REQUIRED ACTION
Lines from the beginning of the data through the line containing "Email (229, 1645)" are to be copied exactly, with no other line included.

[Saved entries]
-*-*-
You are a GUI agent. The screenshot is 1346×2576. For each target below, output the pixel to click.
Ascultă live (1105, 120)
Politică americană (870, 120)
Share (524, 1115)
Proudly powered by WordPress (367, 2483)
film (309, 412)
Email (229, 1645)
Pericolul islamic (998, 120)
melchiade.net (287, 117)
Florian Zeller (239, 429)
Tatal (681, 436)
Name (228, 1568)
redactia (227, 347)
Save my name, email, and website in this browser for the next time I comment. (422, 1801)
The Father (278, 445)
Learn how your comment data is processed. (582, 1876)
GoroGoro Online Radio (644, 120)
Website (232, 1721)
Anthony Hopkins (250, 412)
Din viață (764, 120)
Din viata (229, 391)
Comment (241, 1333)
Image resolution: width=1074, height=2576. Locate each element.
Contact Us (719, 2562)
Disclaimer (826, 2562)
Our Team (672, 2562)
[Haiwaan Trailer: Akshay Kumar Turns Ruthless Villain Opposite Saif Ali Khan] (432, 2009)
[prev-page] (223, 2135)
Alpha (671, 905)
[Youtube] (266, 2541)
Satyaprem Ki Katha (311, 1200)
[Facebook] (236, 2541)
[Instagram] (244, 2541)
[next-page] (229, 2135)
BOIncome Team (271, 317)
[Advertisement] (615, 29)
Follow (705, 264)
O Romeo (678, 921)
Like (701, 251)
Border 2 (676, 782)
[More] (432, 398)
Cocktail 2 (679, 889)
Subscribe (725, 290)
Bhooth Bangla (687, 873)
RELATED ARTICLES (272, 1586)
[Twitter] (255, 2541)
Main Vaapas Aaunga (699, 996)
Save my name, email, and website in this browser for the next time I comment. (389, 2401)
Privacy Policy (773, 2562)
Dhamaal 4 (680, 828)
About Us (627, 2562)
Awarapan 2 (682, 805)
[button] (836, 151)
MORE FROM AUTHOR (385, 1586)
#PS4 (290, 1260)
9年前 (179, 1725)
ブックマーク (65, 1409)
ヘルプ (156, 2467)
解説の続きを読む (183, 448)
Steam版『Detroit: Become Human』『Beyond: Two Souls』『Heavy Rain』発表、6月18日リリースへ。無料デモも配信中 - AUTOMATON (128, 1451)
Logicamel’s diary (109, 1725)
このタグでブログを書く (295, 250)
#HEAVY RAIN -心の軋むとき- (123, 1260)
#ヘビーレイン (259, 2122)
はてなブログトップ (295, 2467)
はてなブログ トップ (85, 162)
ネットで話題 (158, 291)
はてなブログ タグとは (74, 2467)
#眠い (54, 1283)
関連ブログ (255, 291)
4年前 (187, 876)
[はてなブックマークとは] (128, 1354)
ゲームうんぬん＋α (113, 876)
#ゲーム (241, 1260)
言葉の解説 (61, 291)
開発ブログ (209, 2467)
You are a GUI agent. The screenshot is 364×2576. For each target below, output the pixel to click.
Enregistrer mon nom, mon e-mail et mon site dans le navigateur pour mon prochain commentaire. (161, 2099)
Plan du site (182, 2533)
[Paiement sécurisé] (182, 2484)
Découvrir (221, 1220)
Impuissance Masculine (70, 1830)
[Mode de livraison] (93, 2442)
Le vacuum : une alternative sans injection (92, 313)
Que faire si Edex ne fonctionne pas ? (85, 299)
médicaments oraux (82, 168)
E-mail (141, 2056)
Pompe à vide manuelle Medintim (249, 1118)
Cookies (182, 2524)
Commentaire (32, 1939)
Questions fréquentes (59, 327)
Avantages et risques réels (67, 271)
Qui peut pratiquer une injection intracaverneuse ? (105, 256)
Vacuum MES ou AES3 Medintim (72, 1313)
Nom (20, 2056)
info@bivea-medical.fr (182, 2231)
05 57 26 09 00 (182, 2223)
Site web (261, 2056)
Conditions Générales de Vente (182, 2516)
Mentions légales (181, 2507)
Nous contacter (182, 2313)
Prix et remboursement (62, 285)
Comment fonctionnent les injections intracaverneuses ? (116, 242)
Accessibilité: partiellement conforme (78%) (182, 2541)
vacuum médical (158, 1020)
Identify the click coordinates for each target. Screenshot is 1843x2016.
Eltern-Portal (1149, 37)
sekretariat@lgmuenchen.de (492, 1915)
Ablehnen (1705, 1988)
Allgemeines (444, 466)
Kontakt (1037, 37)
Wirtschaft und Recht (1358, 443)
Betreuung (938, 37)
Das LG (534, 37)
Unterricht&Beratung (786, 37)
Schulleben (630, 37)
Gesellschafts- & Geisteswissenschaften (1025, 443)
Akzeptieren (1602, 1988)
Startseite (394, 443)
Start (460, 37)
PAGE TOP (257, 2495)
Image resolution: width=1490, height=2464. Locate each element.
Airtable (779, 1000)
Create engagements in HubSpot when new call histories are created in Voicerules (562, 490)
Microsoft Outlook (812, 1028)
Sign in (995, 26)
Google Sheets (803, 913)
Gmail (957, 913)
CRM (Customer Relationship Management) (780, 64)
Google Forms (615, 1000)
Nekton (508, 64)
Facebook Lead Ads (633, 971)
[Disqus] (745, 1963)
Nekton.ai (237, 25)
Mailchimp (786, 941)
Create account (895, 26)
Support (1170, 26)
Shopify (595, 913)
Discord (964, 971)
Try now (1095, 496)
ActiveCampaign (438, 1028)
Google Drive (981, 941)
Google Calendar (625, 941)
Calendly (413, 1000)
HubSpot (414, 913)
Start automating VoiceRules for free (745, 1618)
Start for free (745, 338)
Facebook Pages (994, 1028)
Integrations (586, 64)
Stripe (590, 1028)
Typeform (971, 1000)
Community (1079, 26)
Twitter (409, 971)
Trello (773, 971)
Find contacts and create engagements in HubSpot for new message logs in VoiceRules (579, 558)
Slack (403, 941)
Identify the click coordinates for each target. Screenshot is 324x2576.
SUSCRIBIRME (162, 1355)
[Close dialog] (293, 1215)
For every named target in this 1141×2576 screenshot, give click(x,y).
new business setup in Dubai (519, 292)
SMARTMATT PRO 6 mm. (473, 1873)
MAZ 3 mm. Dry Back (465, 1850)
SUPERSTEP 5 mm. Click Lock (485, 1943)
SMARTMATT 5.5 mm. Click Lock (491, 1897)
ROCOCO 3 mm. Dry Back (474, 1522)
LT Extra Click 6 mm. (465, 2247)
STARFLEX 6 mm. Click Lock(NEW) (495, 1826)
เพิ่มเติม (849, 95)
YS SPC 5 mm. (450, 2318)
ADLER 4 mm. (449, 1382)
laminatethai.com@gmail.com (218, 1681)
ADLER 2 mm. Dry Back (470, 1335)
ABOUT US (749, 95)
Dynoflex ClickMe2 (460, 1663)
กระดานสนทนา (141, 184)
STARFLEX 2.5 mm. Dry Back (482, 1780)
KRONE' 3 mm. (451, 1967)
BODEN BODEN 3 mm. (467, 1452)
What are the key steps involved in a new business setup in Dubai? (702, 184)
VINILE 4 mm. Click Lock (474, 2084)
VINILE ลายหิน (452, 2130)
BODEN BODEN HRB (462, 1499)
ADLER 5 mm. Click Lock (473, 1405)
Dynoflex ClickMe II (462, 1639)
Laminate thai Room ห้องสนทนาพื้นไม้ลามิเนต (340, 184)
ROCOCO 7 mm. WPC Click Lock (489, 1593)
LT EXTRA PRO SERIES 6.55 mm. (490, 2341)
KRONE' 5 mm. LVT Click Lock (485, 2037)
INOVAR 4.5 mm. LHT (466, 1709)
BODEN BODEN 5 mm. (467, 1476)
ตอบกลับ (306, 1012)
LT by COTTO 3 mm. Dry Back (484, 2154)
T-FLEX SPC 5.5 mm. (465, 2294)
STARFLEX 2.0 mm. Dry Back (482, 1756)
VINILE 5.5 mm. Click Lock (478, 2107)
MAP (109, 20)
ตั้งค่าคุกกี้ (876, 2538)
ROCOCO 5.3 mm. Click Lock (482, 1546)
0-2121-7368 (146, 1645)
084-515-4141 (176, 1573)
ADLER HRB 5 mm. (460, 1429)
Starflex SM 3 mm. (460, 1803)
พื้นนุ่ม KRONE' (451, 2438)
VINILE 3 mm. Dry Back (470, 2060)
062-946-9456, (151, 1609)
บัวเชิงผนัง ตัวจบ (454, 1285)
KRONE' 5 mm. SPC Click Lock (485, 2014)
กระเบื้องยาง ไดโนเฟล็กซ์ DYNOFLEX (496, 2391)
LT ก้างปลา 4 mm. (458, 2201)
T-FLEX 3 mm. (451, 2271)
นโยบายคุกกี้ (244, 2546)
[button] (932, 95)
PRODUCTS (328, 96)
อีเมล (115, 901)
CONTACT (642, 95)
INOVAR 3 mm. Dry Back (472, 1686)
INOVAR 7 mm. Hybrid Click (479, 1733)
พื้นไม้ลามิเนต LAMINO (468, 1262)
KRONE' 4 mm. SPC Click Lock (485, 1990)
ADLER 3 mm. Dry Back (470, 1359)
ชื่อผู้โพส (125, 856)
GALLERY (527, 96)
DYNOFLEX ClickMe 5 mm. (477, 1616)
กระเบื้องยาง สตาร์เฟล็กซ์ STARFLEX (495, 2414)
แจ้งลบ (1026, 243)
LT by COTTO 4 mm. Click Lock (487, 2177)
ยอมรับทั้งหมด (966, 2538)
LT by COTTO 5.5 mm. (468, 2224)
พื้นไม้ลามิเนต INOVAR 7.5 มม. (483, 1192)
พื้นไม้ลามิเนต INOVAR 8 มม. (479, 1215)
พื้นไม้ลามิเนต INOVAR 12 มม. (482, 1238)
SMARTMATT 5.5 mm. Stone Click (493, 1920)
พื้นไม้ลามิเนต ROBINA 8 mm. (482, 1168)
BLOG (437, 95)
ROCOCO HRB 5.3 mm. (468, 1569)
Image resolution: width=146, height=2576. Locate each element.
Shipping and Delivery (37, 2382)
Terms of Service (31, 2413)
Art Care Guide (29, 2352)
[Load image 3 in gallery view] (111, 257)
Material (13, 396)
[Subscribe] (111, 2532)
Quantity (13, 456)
-*-*-
ANSWER BOX
You are a GUI agent. The screenshot is 1346×2576. For each target below, output the pixel to click.
Ascultă live (1105, 120)
Politică americană (870, 120)
Share (524, 1115)
Proudly powered by WordPress (367, 2483)
film (309, 412)
Email (229, 1645)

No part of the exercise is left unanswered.